Lei è uno speleologo.
«La speleologia è il mio primo amore. Sono nato in Rom­a­nia, in una zona piena di grotte, e da bambino sognavo di esplorarle e trovare tesori nascosti. Questa curiosità mi ha accompagnato per tutta la vita. Le grotte negli anni sono diventate sempre più grandi».

In Italia ha iniziato a fare esperienze più complesse?

«Qui ho ampliato le mie esplorazioni. Ho partecipato a progetti importanti, come una spedizione nella grotta più profonda del mondo nel Caucaso. In Italia, ho esplorato anche a grandi profondità, fino a 1.000 metri».

Lei ha partecipato all’incredibile salvataggio di Mark Dic­key, nel 2023 in Turchia.
«Sì, lo speleologo americano è rimasto bloccato per 350 ore a una profondità di 1.040 metri all’interno della grotta Morca, situata nella provincia di Mersin. La nostra squadra è riuscita a raggiungerlo a questa profondità, fornendogli assistenza e stabilizzandolo. Suc­ces­­si­vamente, lo abbiamo ac­com­pagnato verso l’uscita fino a quota 680 metri, dove un altro gruppo ha preso il nostro posto per proseguire le operazioni di soccorso».

Il punto di connessione di molte sue attività è la passione per la montagna.
«Le grotte spesso si trovano in ambienti montani, quindi la montagna è diventata una parte di me. Nel tempo libero, mi piace esplorare le montagne del Cuneese. Per me, la montagna rappresenta crescita, formazione e un modo per ritrovare me stesso».

Fa parte del Soccorso Alpino e Speleologico Piemontese. Co­me gestisce questo ruolo?

«Non è facile trovare sanitari che lavorano tutti giorni nell’ambito dell’emergenza e che sono anche speleologi allo stesso tempo. Ma si tratta di un’attività che mi piace quindi non mi pesa affatto».

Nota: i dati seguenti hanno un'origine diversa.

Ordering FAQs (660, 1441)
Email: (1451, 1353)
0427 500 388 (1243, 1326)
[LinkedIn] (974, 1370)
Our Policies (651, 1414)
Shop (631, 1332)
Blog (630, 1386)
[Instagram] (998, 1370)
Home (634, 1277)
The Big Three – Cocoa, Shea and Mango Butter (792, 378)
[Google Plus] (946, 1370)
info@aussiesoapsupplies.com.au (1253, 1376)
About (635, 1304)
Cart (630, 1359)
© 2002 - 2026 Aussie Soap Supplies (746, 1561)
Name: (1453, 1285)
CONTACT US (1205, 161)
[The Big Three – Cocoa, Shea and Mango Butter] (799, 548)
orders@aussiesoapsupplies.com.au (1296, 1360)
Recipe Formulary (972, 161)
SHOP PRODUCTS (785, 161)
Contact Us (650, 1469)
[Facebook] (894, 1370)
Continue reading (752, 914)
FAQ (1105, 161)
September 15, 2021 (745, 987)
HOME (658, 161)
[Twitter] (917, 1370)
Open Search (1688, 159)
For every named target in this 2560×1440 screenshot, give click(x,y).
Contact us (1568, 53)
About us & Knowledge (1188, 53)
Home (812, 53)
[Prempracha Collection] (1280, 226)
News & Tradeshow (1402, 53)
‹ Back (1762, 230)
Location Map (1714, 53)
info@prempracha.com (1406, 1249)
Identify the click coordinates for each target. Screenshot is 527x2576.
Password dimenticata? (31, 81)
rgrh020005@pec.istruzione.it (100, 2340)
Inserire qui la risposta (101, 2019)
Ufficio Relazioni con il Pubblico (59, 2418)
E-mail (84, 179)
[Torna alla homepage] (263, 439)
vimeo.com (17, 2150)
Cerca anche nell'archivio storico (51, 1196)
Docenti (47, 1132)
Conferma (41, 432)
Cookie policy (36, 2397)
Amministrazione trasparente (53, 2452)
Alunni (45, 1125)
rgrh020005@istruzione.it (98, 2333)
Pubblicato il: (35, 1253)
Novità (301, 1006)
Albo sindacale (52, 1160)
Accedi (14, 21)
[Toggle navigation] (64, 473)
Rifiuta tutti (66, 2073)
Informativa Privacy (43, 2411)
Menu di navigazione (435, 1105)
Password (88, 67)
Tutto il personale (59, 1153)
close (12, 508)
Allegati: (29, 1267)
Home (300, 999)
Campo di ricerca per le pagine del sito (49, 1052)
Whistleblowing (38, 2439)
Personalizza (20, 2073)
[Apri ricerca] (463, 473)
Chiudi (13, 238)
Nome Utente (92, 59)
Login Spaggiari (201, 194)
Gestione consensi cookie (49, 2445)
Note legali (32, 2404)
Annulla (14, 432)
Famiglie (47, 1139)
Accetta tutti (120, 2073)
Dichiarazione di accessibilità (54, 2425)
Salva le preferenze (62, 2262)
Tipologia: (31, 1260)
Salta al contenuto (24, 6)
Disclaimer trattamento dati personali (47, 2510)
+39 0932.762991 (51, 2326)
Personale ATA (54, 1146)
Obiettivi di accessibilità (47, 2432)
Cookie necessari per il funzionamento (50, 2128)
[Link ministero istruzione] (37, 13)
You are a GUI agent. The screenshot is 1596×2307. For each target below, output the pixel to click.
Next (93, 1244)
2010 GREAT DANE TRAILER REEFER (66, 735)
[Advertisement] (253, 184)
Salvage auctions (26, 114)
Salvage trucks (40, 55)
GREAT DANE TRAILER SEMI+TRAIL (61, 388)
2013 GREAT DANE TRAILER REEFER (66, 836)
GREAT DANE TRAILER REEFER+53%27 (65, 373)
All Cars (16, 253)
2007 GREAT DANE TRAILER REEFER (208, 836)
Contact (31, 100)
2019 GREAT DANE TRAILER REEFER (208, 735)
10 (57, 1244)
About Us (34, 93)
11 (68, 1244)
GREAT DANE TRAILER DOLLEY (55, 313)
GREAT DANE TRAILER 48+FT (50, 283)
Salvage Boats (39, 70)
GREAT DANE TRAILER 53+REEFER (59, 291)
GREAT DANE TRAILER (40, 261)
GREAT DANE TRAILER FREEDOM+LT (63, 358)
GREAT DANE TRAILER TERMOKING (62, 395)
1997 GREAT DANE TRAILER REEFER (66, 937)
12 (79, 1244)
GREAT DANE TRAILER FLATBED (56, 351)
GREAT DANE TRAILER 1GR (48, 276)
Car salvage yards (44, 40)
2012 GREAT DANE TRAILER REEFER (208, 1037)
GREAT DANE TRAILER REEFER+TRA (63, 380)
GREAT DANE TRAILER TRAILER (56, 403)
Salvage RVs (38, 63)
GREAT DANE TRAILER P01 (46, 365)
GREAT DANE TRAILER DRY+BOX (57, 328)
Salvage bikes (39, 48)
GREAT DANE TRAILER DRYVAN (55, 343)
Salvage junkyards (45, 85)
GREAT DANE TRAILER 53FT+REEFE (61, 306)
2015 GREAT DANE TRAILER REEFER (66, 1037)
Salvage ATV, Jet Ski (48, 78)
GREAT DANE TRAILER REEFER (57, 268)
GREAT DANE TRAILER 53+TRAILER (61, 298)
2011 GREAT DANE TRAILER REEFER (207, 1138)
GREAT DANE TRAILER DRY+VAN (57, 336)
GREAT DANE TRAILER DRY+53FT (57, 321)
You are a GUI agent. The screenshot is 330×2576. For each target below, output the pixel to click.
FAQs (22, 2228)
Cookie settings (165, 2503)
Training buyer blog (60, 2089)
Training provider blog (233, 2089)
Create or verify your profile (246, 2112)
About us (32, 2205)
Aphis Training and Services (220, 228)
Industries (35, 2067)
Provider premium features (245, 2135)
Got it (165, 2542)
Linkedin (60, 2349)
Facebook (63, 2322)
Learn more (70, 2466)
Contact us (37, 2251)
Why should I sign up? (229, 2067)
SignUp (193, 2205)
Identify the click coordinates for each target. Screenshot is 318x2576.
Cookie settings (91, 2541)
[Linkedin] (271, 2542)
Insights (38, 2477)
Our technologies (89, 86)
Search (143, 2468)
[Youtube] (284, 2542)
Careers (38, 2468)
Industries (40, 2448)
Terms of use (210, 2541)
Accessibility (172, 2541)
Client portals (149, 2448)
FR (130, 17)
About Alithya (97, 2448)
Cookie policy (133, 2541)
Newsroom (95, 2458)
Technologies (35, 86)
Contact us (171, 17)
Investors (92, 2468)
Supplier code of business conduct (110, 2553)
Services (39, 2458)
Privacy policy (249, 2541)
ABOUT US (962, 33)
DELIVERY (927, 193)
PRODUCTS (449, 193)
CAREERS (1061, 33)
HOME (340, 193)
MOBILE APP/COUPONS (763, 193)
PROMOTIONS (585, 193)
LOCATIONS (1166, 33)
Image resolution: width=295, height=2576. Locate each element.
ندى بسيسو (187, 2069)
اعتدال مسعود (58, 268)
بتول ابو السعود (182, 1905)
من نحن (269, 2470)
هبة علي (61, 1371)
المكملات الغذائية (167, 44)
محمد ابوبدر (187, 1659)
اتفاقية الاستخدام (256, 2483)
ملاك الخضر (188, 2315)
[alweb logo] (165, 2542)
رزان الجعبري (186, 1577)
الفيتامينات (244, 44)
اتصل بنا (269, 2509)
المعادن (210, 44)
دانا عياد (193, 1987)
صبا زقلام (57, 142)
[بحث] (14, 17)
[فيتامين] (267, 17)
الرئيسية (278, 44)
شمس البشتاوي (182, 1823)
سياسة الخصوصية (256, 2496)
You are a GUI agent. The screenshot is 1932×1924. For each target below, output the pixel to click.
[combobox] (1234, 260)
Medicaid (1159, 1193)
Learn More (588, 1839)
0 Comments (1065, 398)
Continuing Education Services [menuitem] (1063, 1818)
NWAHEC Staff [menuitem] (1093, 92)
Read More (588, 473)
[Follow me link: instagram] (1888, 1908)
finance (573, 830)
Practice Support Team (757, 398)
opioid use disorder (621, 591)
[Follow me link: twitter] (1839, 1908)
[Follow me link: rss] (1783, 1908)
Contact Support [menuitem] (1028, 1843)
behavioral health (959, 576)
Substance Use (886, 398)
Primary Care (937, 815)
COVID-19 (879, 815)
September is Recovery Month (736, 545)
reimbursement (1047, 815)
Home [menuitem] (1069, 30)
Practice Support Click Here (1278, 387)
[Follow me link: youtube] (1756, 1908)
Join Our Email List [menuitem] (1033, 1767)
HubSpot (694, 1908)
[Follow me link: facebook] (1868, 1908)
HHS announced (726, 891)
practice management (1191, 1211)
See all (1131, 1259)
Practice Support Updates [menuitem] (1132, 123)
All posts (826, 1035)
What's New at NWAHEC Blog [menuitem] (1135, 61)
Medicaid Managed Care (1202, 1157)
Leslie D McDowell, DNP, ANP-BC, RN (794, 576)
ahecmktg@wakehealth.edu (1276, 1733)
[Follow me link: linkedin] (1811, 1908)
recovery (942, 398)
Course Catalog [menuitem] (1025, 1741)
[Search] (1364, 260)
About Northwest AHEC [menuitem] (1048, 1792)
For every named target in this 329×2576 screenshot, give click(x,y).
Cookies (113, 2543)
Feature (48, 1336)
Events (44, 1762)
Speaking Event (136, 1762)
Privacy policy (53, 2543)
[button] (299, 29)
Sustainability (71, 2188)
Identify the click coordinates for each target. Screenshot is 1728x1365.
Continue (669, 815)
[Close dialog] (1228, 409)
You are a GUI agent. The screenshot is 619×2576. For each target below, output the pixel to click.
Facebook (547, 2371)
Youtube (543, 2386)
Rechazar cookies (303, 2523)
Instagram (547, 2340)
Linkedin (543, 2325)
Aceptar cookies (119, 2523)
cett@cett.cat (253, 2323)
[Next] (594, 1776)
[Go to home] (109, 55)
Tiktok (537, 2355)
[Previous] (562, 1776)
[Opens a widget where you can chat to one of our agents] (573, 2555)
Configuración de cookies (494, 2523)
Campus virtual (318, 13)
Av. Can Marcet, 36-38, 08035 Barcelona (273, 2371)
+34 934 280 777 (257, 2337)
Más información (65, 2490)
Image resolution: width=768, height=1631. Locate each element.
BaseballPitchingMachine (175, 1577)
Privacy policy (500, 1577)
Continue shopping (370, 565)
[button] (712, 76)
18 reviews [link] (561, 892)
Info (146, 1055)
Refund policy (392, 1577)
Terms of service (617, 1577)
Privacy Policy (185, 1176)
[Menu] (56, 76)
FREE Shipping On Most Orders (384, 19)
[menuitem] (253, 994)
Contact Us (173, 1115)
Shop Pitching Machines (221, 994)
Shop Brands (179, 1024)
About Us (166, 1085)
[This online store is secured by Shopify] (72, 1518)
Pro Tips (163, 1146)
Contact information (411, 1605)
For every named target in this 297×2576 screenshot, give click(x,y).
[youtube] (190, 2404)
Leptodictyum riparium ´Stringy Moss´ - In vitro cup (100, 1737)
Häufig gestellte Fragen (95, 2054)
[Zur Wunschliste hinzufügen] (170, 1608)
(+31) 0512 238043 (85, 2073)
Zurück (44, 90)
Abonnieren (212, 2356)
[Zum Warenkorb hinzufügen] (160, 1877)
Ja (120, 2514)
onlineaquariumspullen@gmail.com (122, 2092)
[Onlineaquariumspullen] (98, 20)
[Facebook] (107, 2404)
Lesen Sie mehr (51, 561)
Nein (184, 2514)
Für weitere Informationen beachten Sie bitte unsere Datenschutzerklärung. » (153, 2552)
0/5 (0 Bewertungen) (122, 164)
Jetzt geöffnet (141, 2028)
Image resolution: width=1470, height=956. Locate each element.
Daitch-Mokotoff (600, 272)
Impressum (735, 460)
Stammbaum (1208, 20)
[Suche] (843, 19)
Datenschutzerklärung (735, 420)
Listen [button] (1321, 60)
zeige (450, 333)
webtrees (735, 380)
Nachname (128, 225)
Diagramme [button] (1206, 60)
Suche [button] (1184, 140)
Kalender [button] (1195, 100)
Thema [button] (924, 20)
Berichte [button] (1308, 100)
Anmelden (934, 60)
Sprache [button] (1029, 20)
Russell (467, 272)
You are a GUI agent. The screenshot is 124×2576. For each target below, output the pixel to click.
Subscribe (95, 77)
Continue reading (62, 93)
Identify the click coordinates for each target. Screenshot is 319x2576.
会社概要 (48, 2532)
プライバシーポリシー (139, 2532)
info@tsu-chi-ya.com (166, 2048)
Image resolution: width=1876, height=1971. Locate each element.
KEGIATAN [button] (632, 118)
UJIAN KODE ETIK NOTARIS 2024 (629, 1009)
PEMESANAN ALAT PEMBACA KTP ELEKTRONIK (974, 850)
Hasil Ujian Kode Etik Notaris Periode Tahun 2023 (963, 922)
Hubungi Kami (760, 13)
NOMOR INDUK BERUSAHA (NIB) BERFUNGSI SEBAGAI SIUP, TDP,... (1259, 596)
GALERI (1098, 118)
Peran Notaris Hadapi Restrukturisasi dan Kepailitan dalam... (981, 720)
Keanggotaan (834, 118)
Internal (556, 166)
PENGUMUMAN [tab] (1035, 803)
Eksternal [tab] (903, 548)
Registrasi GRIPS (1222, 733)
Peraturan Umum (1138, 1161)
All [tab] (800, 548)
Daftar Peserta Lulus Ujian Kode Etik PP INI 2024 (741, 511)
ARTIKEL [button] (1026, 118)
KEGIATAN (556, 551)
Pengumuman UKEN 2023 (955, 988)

I suoi colleghi stanno facendo il tifo per lei?

«Sono stati incredibilmente comprensivi. Organizzare i turni senza di me non è facile, ma tutti hanno dimostrato grande supporto. Un grande grazie a loro e alla mia Asl per aver creduto in questo progetto, oltre a un ringraziamento ai coordinatori, al di­rettore e ai quadri dirigenti. Un ultimo ringraziamento va a Elena Foglia­to e allo sponsor che mi hanno dato in omaggio del materiale tecnico per affrontare la spedizione».